HERE + NOW (ballet & dance), evening of multiple works. March 20 -29, Pittsburgh Ballet Theatre and August Wilson African American Cultural Center.  Canceled*****

Dancers Grace Rookstool and Corey Bourbonniere glide gently in the 'Here + Now' show presented by Pittsburgh Ballet and the August Wilson Center. (photo: Duane Rieder)

Dancers Grace Rookstool and Corey Bourbonniere glide gently in the ‘Here + Now’ show presented by Pittsburgh Ballet and the August Wilson Center. (photo: Duane Rieder)

Pittsburgh Ballet Theatre teams with the August Wilson African American Cultural Center to present Here + Now, a program of contemporary dances by three distinguished choreographers. “The Quiet Dance,” by Pittsburgh CAPA graduate Kyle Abraham, is set to Bill Evans’ quietly jazzy arrangement of “Some Other Time.” Dwight Rhoden, cofounder and artistic director of New York’s Complexions Contemporary Ballet, provides a more exuberant piece: His “Simon Said” is danced to the songs of Paul Simon. The third piece is “Skin + Saltwater,” a new ballet by Staycee Pearl, artist in residence at Pittsburgh Ballet Theatre. In the August Wilson Center, 980 Liberty Ave., Cultural District. 

DANCE SHORTS, multiple works by various Pittsburgh-based artists. March 22 only, 5:30 p.m.

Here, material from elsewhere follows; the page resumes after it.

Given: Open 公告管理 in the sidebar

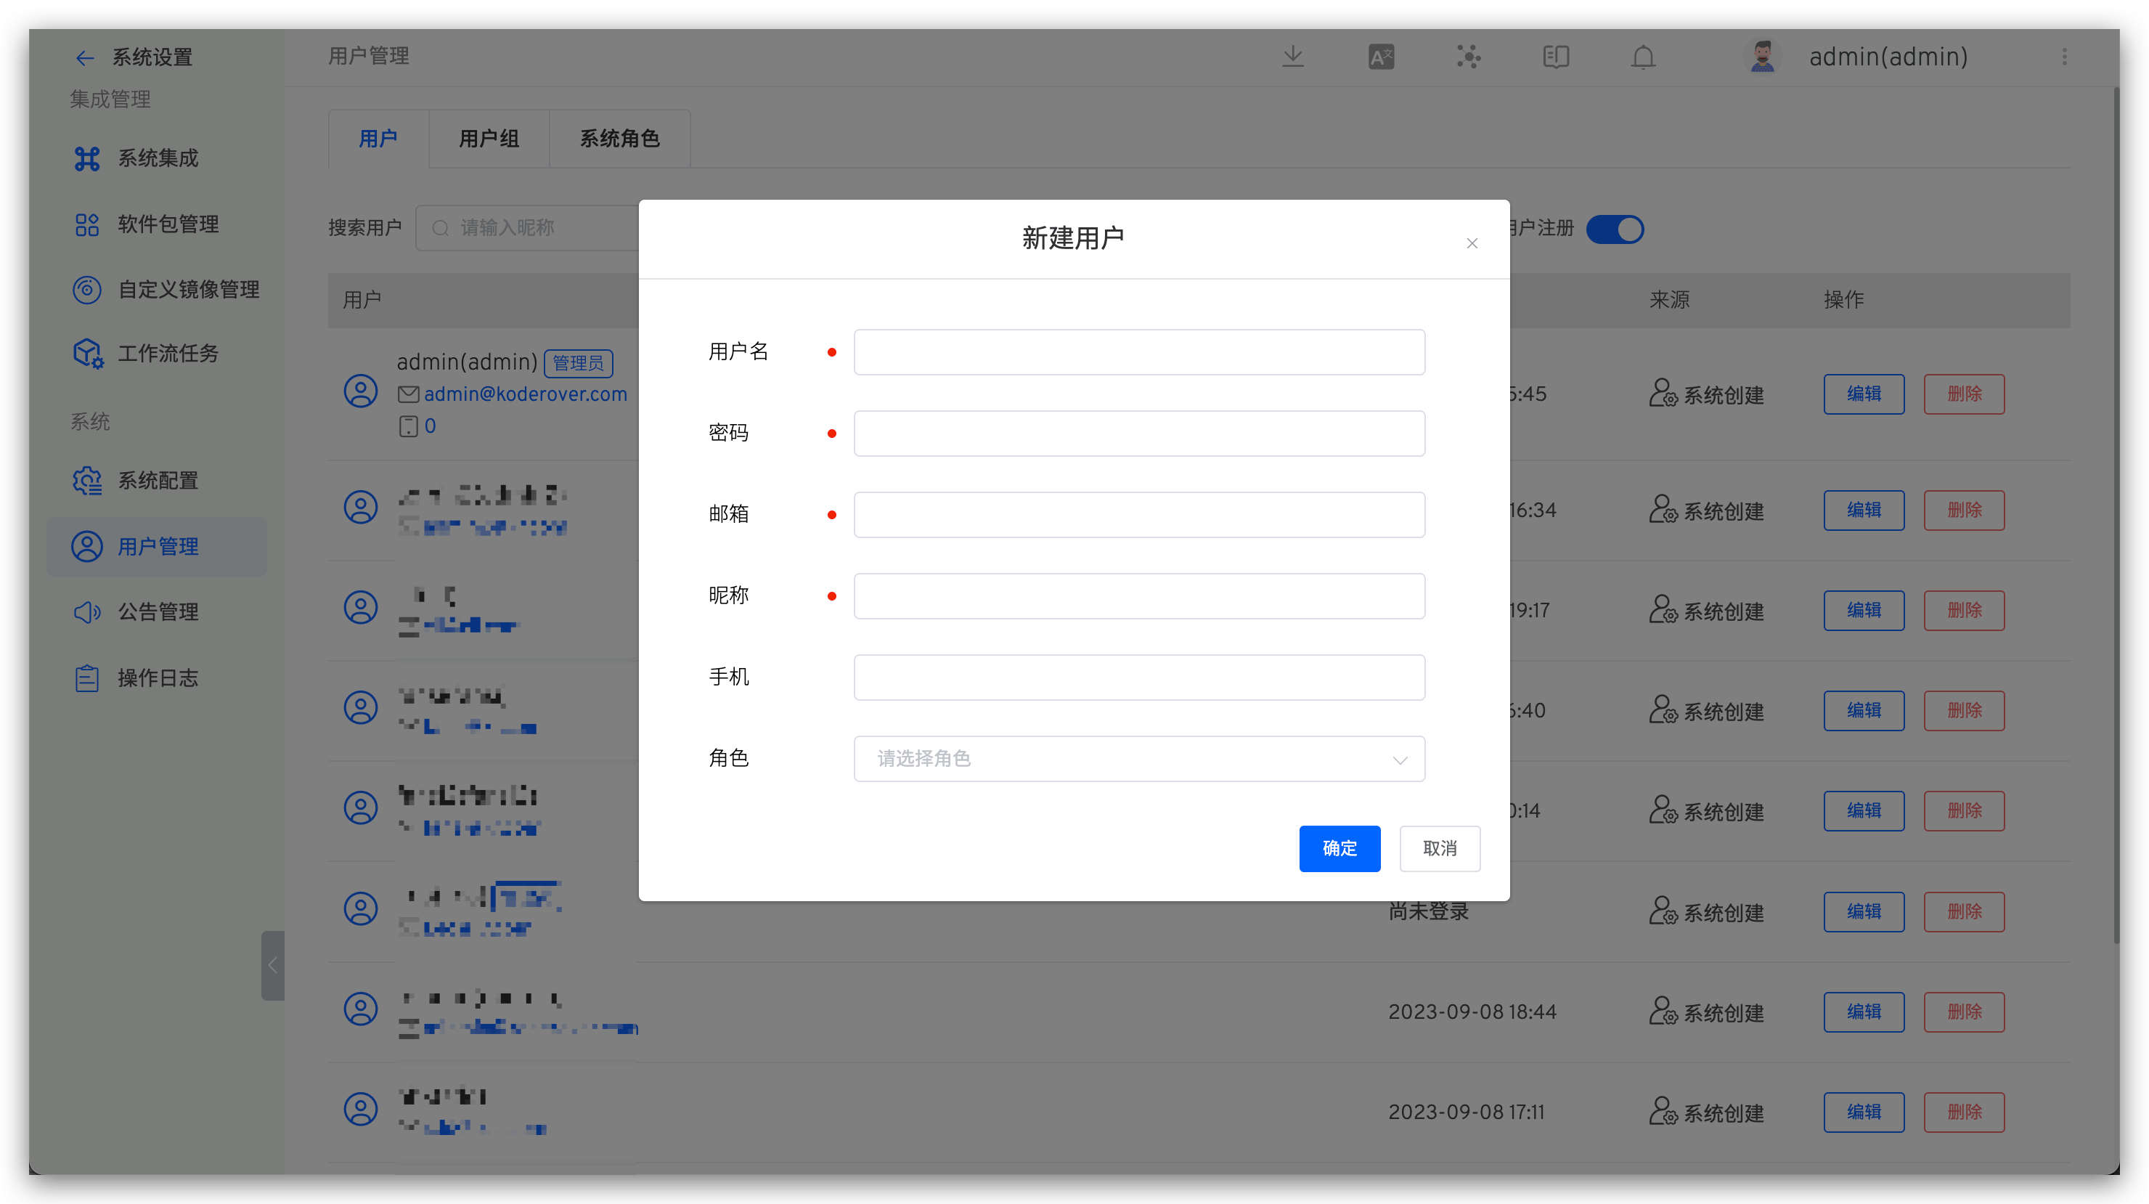Looking at the screenshot, I should coord(157,612).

Presented by Texture Contemporary Ballet.  Postponed*****

Maybe you’ve seen a showing of selected short films at an art-house cinema. Now you can have the same experience with contemporary dance, except live and in person. Dance Shorts, at the New Hazlett Theater, will give you an overview of what Pittsburgh choreographers and dance groups are up to lately. The Sunday sampler is hosted by Texture Contemporary Ballet, with each short piece danced by the artist or company that created it. 6 Allegheny Square East, North Side. . 

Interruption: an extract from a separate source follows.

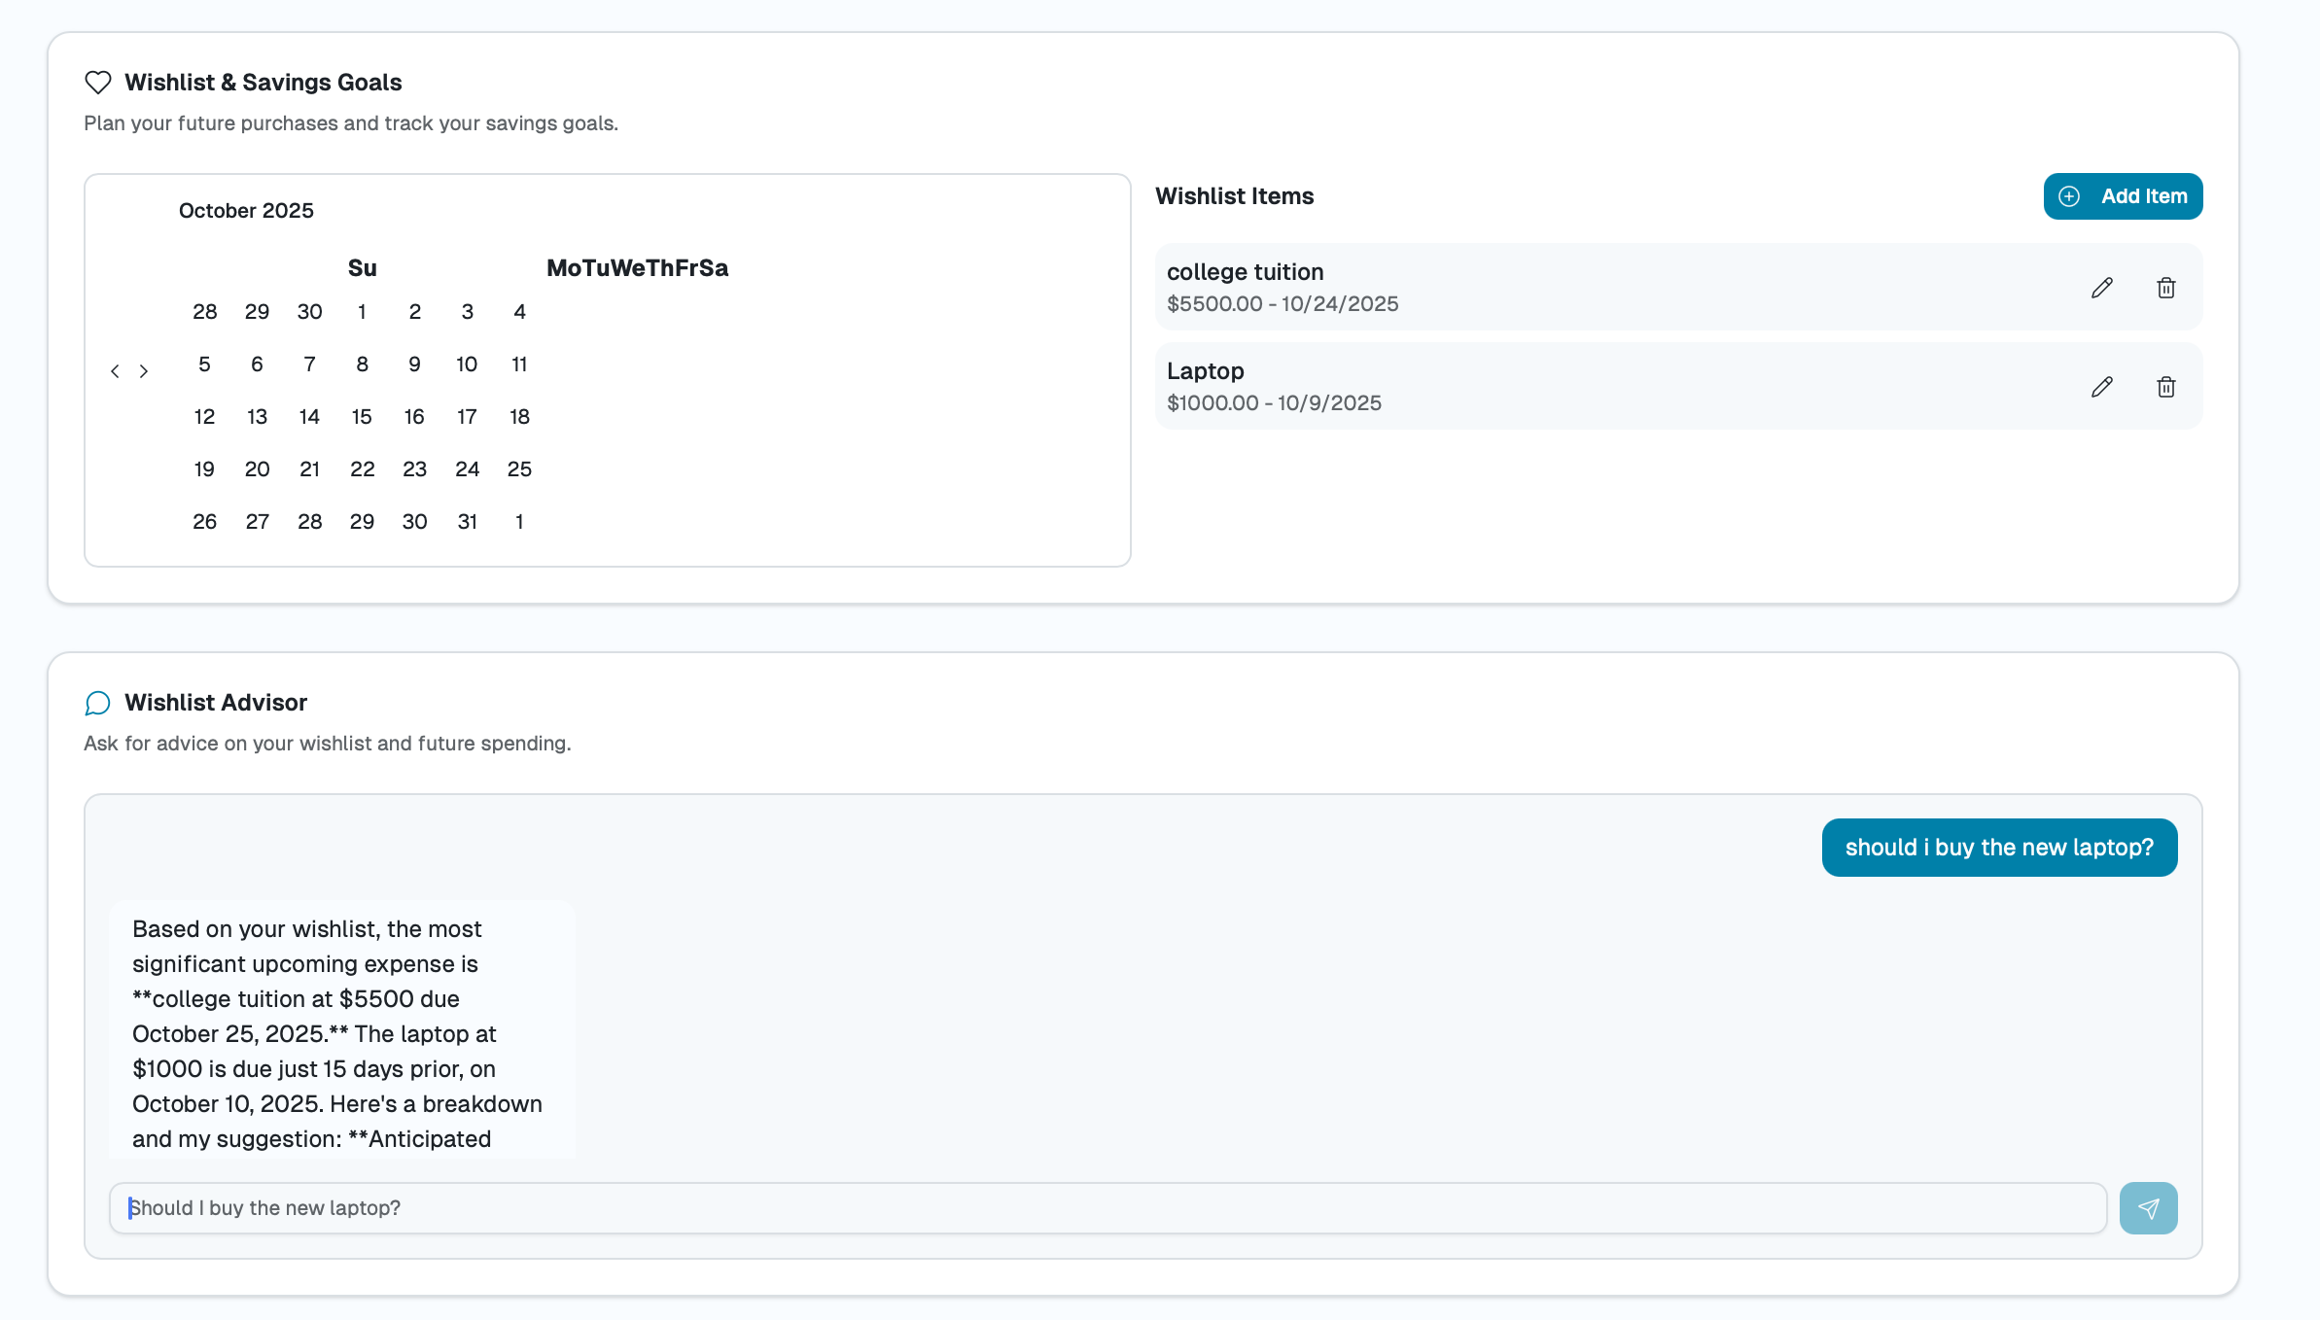Pick October 15 in the calendar
The image size is (2320, 1320).
[x=362, y=417]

MYTHBURGH (storytelling/performance). March 22 only, 8 p.m. 12 Peers Theater.

The Mythburgh series is a periodic getting-together of local theater artists who turn strange Pittsburgh stories into short performance pieces. The stories can be serious, illogical, true, or apocryphal; the unifying theme is that they have a mythical, urban-legend quality. Presented by 12 Peers Theater, these events occur several times per year and it’s time for another Mythburgh. At Brillobox, 4104 Penn Ave., Bloomfield.

WHAT \\WASHED ASHORE// ASTRAY by Benjamin Benne. March 25 – 27, Carnegie Mellon School of Drama.

Up-and-coming playwright Benjamin Benne has won awards for writing on Latinx themes, but Carnegie Mellon’s School of Drama is staging one themed around an experience that everyone shares: mortality. Benne’s What \\Washed Ashore// Astray features two sisters reminiscing and conversing—in free verse—in a seaside cabin where death is not far. This is a “Director’s Series” production with free admission. Purnell Center for the Arts on campus, 5000 Forbes Ave., Oakland. 

THE DRAGON OF POLISH HILL by Dave English and Will Schutze. March 26 – 27, the artists at the New Hazlett. Cancelled*****

Now for something completely different. The Dragon of Polish Hill is a live multimedia comedy, with puppets, about urban culture clash between two fictional characters. Stanley Onion, the neighborhood’s oldest man, is made of onions and he’s irked by a new arrival, a performance artist with rabbit’s ears. Two experienced puppeteers are the perpetrators: Dave English, president of the Puppetry Guild of Pittsburgh, and Austin, Texas-based Will Schutze. They present The Dragon of Polish Hill at the New Hazlett Theater, 6 Allegheny Square East, North Side. 

THERE’S NO ONE NEW AROUND YOU by Evan W. Saunders. March 26 – April 5, Duquesne University Red Masquers. 

The Red Masquers are Duquesne University’s student theater group, and they claim to be the oldest amateur theater company in Pittsburgh—founded in the late 1800s and operating under the Red Masquers name since 1914. Now the Masquers premiere a play called There’s No One New Around You. It’s by Duquesne graduate Evan W. Saunders, who writes about the existential predicaments faced by today’s young people. There’s No One New features college students contemplating the onset of so-called real life, and is described as “a comedy about being young, dumb, and lonely in the 21st century.” At the Genesius Theater on campus, 1225 Seitz St., Uptown. 

Mike Vargo, a Pittsburgh-based freelance writer, covers theater for Entertainment Central.